A suicide bomber has blown himself up in the northern Malian city of Timbuktu, raising fears of a new wave of violence as the European Union launches an ambitious new programme to overhaul Mali’s ragtag army.
An army officer said a Malian soldier had been wounded in the attack on Saturday at an army barricade in Timbuktu, the fabled city’s second in nine days.
“A jihadist suicide bomber detonated his explosive belt after trying unsuccessfully to force his way through the barricade at the west entrance to Timbuktu, which was guarded by Malian soldiers,” the officer told the AFP news agency by phone.
Earlier Saturday, a land mine explosion killed two Malian soldiers in the country’s Gao region, to the east of Timbuktu, the defence ministry said. No group has yet claimed responsibility for the attacks.
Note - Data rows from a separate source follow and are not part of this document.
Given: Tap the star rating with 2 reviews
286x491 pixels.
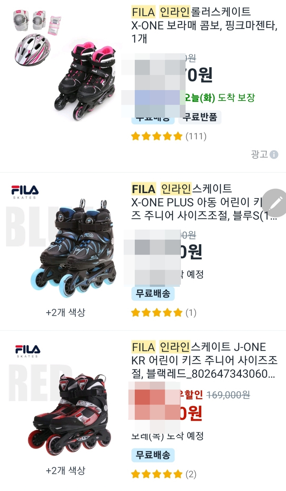Looking at the screenshot, I should click(x=164, y=475).
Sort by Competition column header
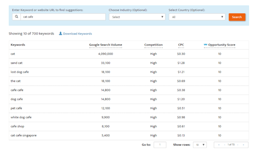Image resolution: width=261 pixels, height=157 pixels. point(153,45)
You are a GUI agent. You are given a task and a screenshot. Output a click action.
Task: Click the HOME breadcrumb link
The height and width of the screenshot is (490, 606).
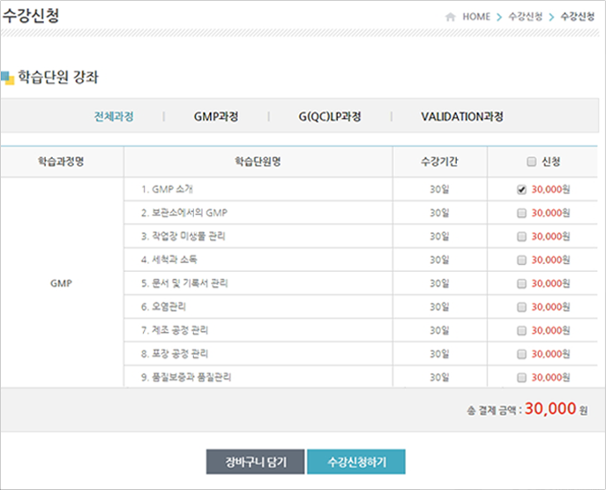pos(476,17)
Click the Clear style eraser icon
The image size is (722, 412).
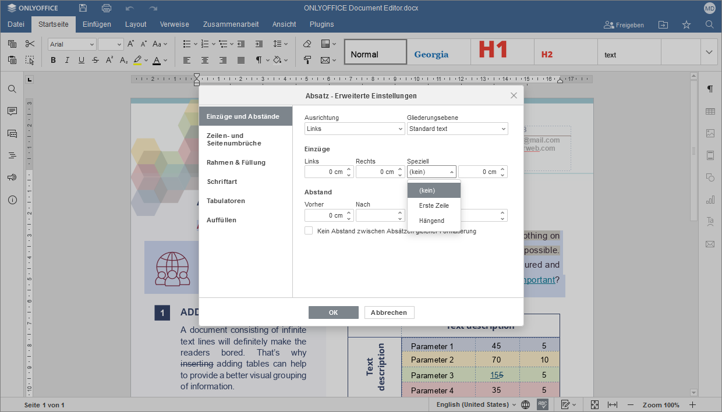(307, 44)
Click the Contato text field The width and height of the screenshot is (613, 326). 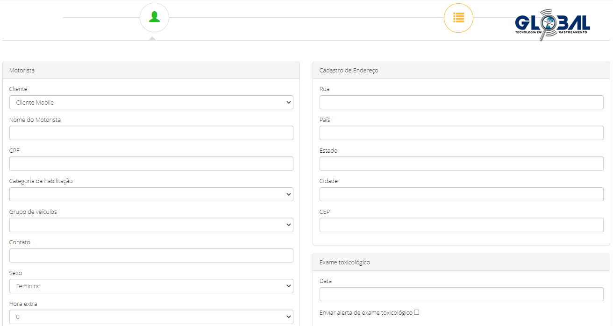pos(151,255)
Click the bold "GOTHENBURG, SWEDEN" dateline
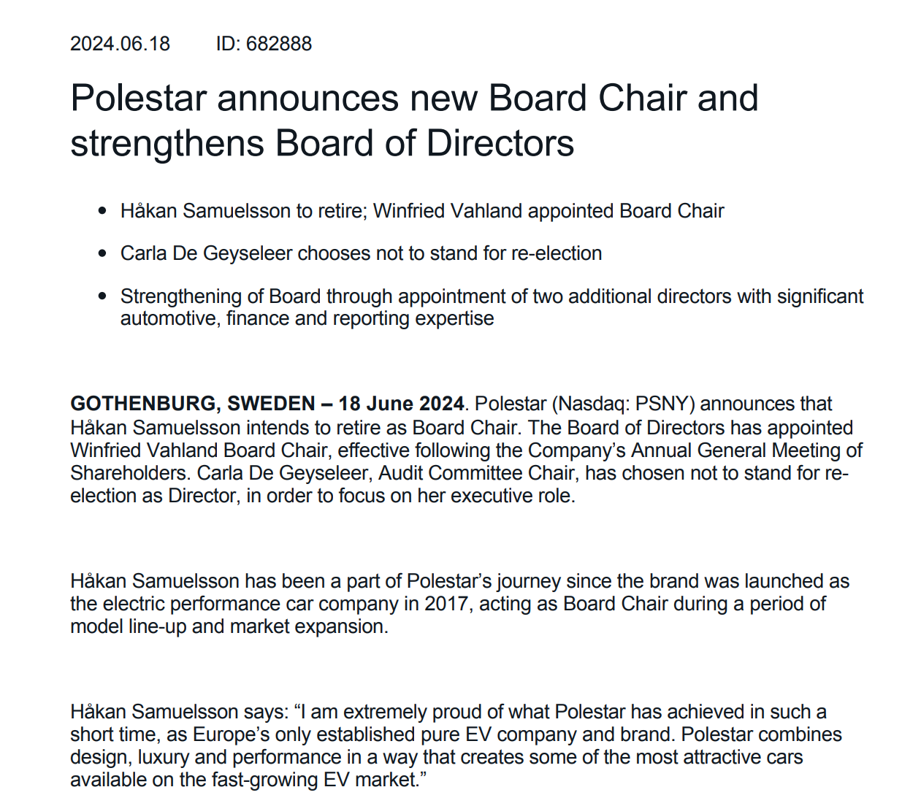Screen dimensions: 921x806 coord(193,404)
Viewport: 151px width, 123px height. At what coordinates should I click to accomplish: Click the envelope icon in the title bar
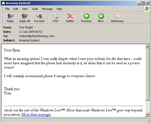(x=3, y=3)
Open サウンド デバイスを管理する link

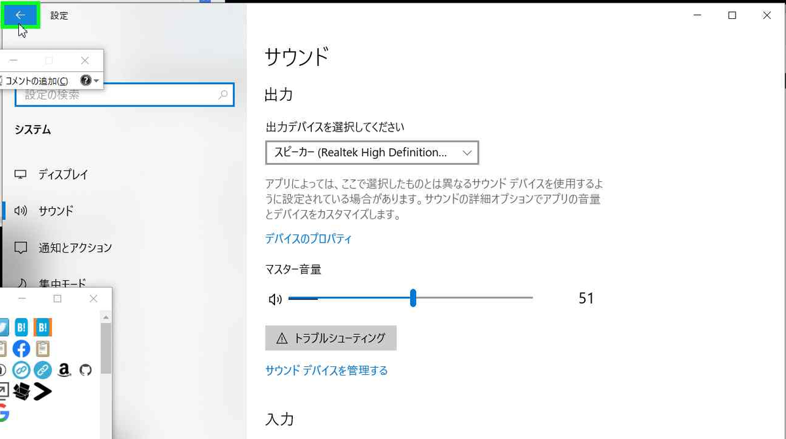326,370
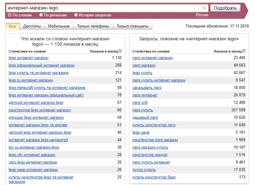Click help icon beside right 'Показов в месяц'
255x185 pixels.
click(244, 51)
As France prepares to withdraw its 4,000 troops, the first of four Malian battalions will begin training with European instructors on April 2 as part of a wider effort to bring the army up to scratch as quickly as possible.
“Objectively, it must be entirely rebuilt,” said French general Francois Lecointre, who heads the European Union training mission in Mali.
Underpaid, ill-equipped and riven by divisions, Mali’s armed forces fell apart last year when well-armed militants seized the country’s vast northern reaches. Today no one knows exactly how many soldiers are left, probably around 6,000 – about half of which will train with the EU mission over the next year.
Class is at a dusty green-shuttered military academy 60km from the capital, Bamako, its grounds now packed with rows of EU-supplied troop transport vehicles, a field hospital, tents, and trunk-loads of equipment.
After 10 weeks of training, the first 670 Malians are expected to be ready for combat and deployed to northern Mali, where French and Chadian troops are still on the lookout for pockets of fighters.
The French are to hand over to an African force of 6,300, likely to come under a UN mandate in the coming weeks. But UN leader Ban Ki-Moon said last week that up to 11,200 troops were needed as well as a second “parallel” force.
All of these troops will confront a mounting series of attacks claimed by insurgents since France launched its military intervention against al-Qaeda-linked groups that had seized the north of the country.
The French-led operation, which began on January 11, forced the militants from cities they had seized for 10 months in the chaotic aftermath of a March 2012 military coup. But French and African forces have faced continuing suicide blasts and guerrilla attacks in reclaimed territory.
On March 21, a suicide bomber blew up a car near the Timbuktu airport, launching an overnight assault on the city. The blast killed one Malian soldier. Around 10 militants were killed in the ensuing battle with French and Malian forces, a French army spokesman said.
The attack was claimed by the Movement for Oneness and Jihad in West Africa (MUJAO), one of three rebel groups that had seized the north.
MUJAO said it had “opened a new front in Timbuktu”, which had not come under attack since French-led forces entered the city on January 28 – unlike Gao, the largest city in the north, which has been hit by a string of suicide bombings and guerrilla attacks claimed by MUJAO.